PAGE EXTRACT:
= = =

New laws require businesses to offer pensions in the workplace from October this year, and this means a looming extra cost for employers in the form of contributions and administration.
The impact will be huge.
Within five years everyone on and with a payroll will be contributing towards a retirement fund, painful thought it will be for many struggling firms.
The changes are supposed to deal with the so-called ‘pension timebomb’ caused by our ageing population, something that is certainly scary, whatever your view on who should paying to defuse it.
Our state pension operates on a pay as you go basis - effectively an unfunded promise to retired people paid for on an ongoing basis by people in work through taxes and national insurance.
Over the years, there have been enough workers to cover the cost. But in a perfect storm of problems, people are now having fewer children just as medical advances ensure that the baby boom generation lives longer. In addition, a vast proportion of the population has no pension provision other than the basic state offering to look forward to anyway.
In 1900, there were 10 people of working age for every one of retirement age. Today there are just 4 people toiling away. By 2050, the forecast is for only 2 people of working age for each retired person.
The pension changes will be phased in between this year and 2018, depending on payroll size, which does mean there is time for small and medium sized firms to start planning.

= = =

RAW DATA:
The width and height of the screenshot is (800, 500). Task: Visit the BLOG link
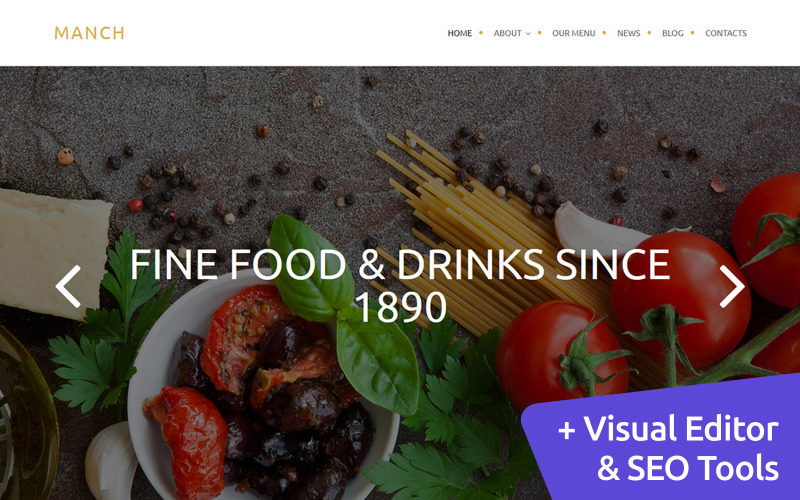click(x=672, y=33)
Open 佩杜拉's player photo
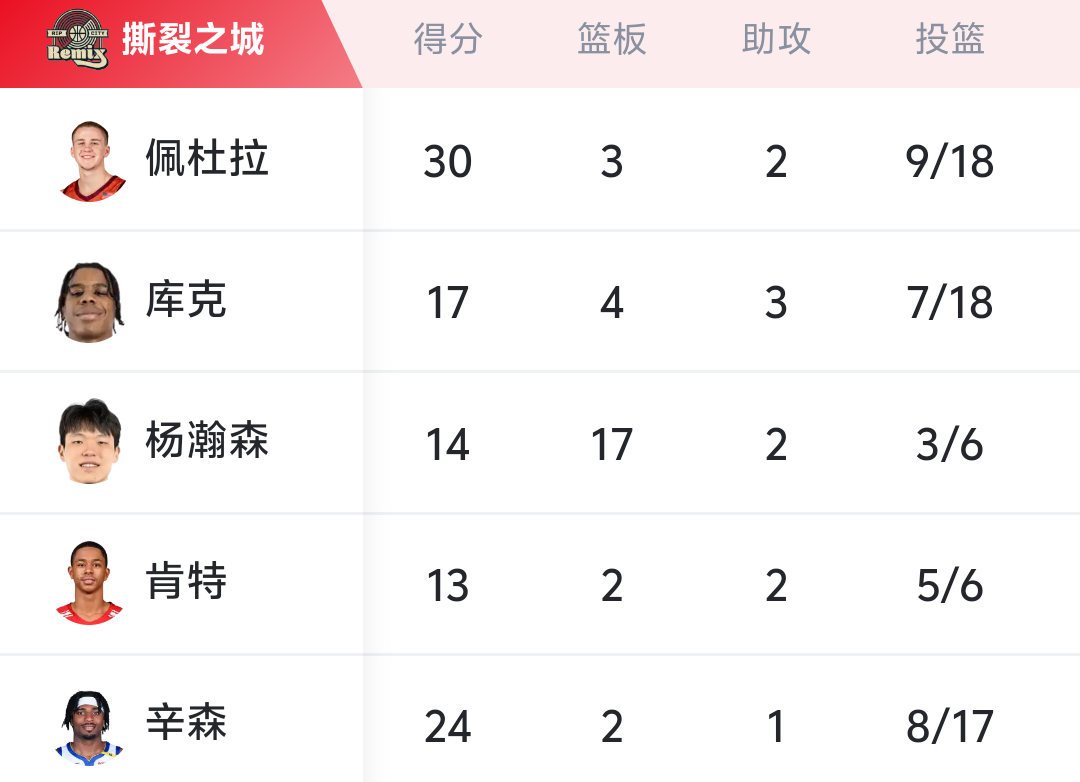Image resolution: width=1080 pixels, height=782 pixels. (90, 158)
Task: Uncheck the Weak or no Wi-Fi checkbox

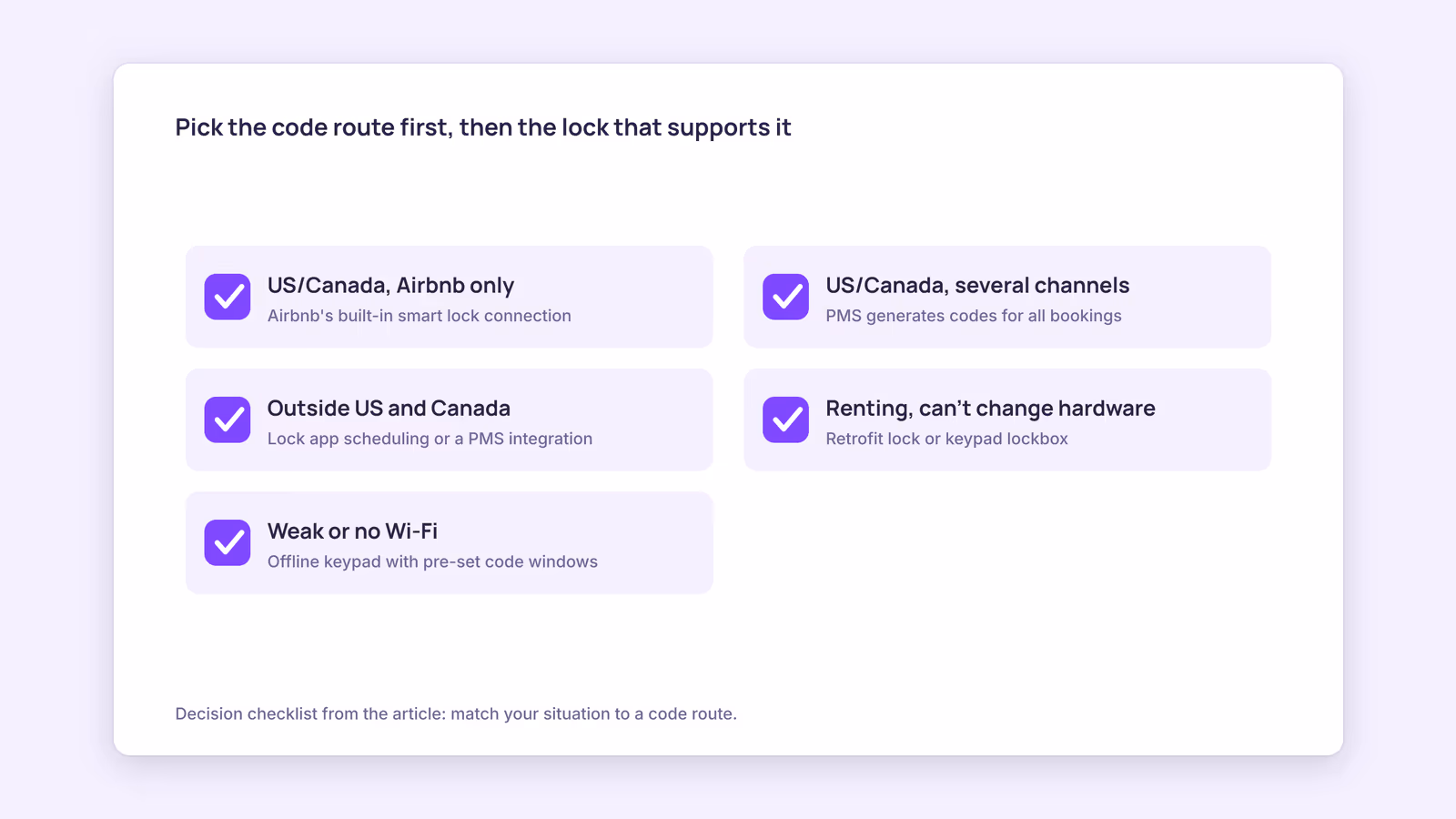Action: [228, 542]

= = =

Reproduce everything in the workplace pensions text above from "Within five years" down to "to defuse it.".

Within five years everyone on and with a payroll will be contributing towards a retirement fund, painful thought it will be for many struggling firms.
The changes are supposed to deal with the so-called ‘pension timebomb’ caused by our ageing population, something that is certainly scary, whatever your view on who should paying to defuse it.